Эдит Штайн переступила порог Кармеля как раз в то время, когда начиналось массовое уничтожение евреев. С точки зрения ряда её друзей, этот шаг спасал её от концлагеря, однако сама она думала по– другому: «О, в это я не верю. Меня несомненно вытащат отсюда; во всяком случае, я не могу считать, что меня оставят в покое».
Сестра Бенедикта была права. Когда 2 августа 1942 года в монастырях Голландии было арестовано 245 беженцев из Германии, евреев, принявших католичество, она оказалась среди них. В специальном циркуляре рейхскомиссара по этому поводу говорилось: «Мы должны считать являющихся католиками евреев стопроцентными евреями и нашими злейшими врагами… по этой причине мы должны сделать так, чтобы они были депортированы на восток как можно скорее».
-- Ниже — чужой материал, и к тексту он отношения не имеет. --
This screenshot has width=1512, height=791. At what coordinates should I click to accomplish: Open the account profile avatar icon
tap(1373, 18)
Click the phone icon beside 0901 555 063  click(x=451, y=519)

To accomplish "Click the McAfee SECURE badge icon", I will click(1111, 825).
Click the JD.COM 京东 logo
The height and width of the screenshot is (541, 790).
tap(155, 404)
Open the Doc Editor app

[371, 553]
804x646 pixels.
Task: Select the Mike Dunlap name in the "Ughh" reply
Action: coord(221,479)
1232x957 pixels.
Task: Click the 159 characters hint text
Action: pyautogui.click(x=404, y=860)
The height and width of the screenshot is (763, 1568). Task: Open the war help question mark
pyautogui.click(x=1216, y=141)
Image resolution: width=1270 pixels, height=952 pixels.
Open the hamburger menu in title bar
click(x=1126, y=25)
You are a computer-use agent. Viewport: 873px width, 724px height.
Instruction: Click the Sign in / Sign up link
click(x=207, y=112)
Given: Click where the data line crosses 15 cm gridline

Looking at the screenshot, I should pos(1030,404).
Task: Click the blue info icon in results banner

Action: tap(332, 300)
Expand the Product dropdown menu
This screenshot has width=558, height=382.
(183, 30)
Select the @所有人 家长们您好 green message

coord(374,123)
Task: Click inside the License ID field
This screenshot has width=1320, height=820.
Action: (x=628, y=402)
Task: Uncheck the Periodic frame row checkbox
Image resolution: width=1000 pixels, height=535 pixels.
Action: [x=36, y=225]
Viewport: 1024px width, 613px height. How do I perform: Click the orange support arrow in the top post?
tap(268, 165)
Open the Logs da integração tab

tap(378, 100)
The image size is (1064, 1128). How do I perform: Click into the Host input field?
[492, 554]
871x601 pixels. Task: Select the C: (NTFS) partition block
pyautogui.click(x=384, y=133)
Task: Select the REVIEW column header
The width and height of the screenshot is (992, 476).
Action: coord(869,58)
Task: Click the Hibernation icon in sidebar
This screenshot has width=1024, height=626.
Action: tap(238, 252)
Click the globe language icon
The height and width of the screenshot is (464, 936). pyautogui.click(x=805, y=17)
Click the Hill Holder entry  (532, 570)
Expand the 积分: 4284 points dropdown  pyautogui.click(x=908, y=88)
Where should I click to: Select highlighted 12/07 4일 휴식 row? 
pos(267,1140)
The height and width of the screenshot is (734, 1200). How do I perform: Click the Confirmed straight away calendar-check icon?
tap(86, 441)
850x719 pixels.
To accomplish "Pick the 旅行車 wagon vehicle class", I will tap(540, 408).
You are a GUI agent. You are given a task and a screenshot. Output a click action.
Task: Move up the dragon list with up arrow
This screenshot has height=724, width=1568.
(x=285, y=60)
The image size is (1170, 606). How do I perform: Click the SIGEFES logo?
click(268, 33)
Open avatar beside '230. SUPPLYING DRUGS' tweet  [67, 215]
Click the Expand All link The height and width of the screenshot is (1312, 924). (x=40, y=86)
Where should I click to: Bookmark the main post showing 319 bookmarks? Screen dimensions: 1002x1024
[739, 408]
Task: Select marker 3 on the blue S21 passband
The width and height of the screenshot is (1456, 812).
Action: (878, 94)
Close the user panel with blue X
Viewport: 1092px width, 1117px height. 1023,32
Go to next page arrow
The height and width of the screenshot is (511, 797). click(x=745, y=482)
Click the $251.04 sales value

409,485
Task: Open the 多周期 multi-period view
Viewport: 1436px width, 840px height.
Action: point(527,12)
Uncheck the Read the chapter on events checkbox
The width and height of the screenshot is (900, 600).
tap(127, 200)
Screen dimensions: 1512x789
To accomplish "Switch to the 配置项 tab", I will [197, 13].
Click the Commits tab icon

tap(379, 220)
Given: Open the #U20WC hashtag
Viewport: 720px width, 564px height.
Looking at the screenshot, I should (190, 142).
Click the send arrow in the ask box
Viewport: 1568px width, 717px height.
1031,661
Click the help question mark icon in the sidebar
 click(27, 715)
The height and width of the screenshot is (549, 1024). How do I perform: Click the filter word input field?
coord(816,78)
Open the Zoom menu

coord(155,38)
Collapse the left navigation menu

Она была арестована прямо в монастыре и увезена в концлагерь, сначала в Вестерборк, потом — в Освенцим. «Предательница», которая «отвергла» веру отцов, оказалась среди еврейских детей, за которыми, по некоторым данным, ухаживала в концлагере в последние дни своей жизни. Правда, конкретных свидетельств о том, что именно делала в лагере сестра Тереза Бенедикта в период с 2 по 9 августа 1942 года, нет, но в годы Первой мировой войны она окончила курсы сестёр милосердия и по– настоящему серьёзно работала в госпиталях, причём не только среди раненых, но и в отделении детской травматологии.
На железнодорожном вокзале в Шифферштадте сестру Бенедикту в монашеском одеянии увидела одна из её бывших учениц. Она успела крикнуть: «Передайте привет сестрам святой Магдалины. Меня увозят на восток». И передала ей клочок бумаги, на которой успела написать карандашом: «Привет! От тех, кого увозят в Польшу. Сестра Терезия Бенедикта».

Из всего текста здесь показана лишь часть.